- **QUOTED TEXT**:
----------

A really good way to be perceived as playing with national security for purely selfish political reasons is to actually have your former losing Presidential candidate write snide and condescending editorials in the NY Times presuming to tell the President what to say in his speech. To make matters worse, you could repeatedly call him a liar, prescribe no real solutions, and throw around phrases that read like a grad school education training class ('establish a truly inclusive political process').
It probably isn't a good idea, the week after Rove unfairly painted you all as weak on security and the war on terror, to have the man who in many ways is still the symbolic head of the Democratic party demanding timelines and deadlines for withdrawal (as well as renouncing any future military bases- isn't that a military decision, not political? Didn't we have bases in Germany for, well, now?).
Also, you could avoid suggesting things that are already being done- like using ethnic tribal militias- you did get the memo, right? At any rate, this may have made Kerry feel good, and it may have given you a chance to vent your spleen, but this was not a very good idea.
Some might look at this piece in the op-ed pages of the left-leaning NY Times and think you are playing political games.
Meanwhile Greg Djerejian makes a more comprehensive criticism of Kerry's ill-fated opining with which I largely agree:
quote:John Kerry, in today's NYT, has some advice for Bush in advance of his speech tonight. It's quite poor, in the main.
quote:He [Bush] should also say that the United States will insist that the Iraqis establish a truly inclusive political process and meet the deadlines for finishing the Constitution and holding elections in December. We're doing our part: our huge military presence stands between the Iraqi people and chaos, and our special forces protect Iraqi leaders. The Iraqis must now do theirs.
There is an obsession with "deadlines," isn't there, among the Democrat camp of late? As I've said, and I agree with Rumsfeld on this, talk of deadlines and timetables provides a "lifeline to terrorists". It's a huge incentive to the bad guys to simply wait us out. It's simply bad policy, and it's sad that whoever is advising Kerry on such opinion pieces behind the scenes (Jamie Rubin? Susan Rice? Ivo Daalder?) continues to go on about artificial drop-dead dealines and such. Yes, it would be great if Iraqis were able to meet deadlines on the Constitution or the December elections. But to hold a gun to their head and intimate we might cut and run if they do not meet such timeframes is just as irresponsible as providing some drop-dead exit date (yet another fictitious "deadline"). It is simply not the right way forward. Moderate Iraqis must believe that we will stand shoulder to shoulder with them come what may.

----------

Entries on finding words and elements

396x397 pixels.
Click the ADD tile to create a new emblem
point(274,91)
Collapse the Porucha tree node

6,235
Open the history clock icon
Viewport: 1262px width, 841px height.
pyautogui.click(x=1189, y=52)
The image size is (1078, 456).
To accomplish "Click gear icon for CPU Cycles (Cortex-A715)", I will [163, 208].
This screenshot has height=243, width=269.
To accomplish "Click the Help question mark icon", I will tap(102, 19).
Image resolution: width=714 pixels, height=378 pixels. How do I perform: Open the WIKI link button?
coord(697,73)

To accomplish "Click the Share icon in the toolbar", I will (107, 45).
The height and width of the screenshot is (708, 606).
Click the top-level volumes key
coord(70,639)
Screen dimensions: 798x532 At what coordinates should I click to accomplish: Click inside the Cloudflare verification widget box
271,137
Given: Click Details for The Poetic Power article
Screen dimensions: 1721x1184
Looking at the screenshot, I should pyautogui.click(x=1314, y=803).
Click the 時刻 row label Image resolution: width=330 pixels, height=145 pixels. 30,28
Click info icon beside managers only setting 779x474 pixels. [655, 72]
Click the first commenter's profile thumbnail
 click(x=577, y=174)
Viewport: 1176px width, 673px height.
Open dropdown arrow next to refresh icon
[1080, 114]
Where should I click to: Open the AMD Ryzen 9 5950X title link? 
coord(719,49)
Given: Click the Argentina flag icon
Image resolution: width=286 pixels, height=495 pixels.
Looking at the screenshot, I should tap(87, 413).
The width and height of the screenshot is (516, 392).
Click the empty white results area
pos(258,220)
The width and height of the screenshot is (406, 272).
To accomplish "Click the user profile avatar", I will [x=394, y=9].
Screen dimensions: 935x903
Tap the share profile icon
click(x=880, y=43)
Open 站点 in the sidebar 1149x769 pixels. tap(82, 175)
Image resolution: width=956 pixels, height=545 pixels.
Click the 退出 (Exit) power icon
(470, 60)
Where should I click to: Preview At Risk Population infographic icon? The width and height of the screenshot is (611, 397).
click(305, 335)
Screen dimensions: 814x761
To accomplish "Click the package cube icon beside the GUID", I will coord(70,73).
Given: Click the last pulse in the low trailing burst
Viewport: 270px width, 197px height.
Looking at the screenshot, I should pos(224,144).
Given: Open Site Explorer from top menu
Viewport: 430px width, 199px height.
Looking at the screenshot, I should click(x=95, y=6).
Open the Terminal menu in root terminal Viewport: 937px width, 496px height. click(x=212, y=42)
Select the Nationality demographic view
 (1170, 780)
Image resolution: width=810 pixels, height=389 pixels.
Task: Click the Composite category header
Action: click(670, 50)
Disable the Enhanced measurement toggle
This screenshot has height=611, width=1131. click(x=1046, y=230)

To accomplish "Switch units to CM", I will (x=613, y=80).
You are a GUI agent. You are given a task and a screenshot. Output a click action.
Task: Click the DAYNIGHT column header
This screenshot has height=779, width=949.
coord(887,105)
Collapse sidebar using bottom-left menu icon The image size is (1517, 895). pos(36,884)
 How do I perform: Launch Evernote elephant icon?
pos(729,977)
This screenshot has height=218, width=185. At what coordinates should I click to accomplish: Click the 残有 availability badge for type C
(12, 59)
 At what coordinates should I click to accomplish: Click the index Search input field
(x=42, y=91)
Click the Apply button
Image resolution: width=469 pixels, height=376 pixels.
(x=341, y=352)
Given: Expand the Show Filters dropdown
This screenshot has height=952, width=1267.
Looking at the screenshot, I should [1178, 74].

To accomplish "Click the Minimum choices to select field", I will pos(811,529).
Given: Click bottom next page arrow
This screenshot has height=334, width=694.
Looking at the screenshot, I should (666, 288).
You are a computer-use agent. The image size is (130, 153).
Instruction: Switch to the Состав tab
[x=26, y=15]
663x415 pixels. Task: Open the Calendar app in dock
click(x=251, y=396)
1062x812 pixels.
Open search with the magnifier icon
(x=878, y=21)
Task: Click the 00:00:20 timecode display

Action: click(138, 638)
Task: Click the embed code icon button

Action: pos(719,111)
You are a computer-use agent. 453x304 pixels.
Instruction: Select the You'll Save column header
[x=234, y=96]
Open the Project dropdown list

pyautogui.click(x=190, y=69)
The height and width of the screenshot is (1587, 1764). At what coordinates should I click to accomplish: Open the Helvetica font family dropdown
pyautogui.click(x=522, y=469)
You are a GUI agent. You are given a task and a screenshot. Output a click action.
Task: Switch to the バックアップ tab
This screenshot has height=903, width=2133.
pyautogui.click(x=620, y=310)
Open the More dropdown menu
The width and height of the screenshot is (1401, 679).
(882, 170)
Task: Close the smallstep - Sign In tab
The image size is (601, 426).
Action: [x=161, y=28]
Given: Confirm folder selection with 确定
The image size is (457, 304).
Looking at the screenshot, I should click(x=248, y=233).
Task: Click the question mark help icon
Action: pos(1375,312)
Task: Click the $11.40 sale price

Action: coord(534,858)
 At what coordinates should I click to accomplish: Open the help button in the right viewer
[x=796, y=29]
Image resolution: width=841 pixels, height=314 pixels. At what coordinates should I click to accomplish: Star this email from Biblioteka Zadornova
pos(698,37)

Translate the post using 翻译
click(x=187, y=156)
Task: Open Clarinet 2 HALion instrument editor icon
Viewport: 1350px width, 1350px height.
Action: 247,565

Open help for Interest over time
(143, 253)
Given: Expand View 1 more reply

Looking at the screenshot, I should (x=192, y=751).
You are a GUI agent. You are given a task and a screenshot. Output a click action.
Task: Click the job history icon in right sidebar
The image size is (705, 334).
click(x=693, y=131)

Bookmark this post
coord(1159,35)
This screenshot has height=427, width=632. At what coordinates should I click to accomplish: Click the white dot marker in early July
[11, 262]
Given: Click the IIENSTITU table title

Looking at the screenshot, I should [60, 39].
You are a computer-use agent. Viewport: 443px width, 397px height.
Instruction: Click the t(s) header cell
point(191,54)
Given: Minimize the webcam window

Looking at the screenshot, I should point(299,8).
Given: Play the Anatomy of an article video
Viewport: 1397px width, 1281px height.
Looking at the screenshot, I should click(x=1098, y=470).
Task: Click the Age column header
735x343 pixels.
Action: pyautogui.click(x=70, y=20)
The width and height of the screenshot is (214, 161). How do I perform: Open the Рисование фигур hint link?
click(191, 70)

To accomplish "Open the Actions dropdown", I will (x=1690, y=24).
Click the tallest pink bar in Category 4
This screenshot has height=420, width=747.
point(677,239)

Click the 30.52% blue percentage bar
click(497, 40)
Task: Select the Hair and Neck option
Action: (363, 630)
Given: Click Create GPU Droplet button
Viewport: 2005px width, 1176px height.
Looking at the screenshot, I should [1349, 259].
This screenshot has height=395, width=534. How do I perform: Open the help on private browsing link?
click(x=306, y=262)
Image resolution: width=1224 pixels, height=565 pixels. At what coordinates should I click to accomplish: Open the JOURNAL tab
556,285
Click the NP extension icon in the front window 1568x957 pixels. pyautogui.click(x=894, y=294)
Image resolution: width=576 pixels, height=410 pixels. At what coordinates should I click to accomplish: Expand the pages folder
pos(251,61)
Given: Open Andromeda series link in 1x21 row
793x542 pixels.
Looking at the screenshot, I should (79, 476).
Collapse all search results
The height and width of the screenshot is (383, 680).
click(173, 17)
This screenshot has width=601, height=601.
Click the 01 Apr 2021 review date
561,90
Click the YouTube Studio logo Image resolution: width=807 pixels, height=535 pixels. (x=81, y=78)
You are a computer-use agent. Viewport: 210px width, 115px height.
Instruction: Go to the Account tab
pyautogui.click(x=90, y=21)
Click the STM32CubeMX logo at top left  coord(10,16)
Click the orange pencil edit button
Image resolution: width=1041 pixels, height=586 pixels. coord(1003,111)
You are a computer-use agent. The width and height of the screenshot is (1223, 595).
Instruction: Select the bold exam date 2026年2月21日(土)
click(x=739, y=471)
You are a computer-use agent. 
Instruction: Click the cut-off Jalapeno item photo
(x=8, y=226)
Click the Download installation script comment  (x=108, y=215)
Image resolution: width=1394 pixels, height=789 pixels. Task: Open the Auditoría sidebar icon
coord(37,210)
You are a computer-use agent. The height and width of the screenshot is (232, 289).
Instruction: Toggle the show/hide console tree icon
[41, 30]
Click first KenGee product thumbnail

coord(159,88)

----------

- **PROBLEM TO SOLVE**:
Resume the blog post about John Kerry's New York Times op-ed, starting after its final sentence.

- **THE REPLY**:
Notice too how Kerry cloaks this recommendation in faux patriotic garb ("We're doing our part..The Iraqis must now do theirs.."). Let's re-rephrase that somewhat. We've not done our part, not by a long shot. In fact, speaking frankly, much of our involvement to date has been something of a pretty significant cluster-f*&k (this is not to discount the very significant strides made, ie. sovereignty handed over, successful elections, Sunni involvement in the Constitution-drafting but, still, the security situation remains dismal in large swaths of the country and so democratization and reconstruction is badly lagging). After all, a prerequisite to establishing a true democracy in Mesopotamia is providing basic order so that viable political governance structures can take root. So it is simply breathtaking--and speaks to Kerry's lack of real conviction and fundamental disinterest in seeing Iraqi democratization through--that he would breezily declare that "(w)e're doing our part." We've not yet, alas, and so this is simply rhetoric on par with Kerry's donning of the goose-hunting gear during the election. It's a bone to toss to presumed isolationist red-staters who wonder why we're spending so much blood and treasure helping out those so-far-away-ingrate-A-Rabs. It's the cheapest of rhetoric really, and until more serious Democrats emerge such talk only reinforces the view of foreign policy observers, like B.D., who chose Bush in '04 because the alternative was far worse.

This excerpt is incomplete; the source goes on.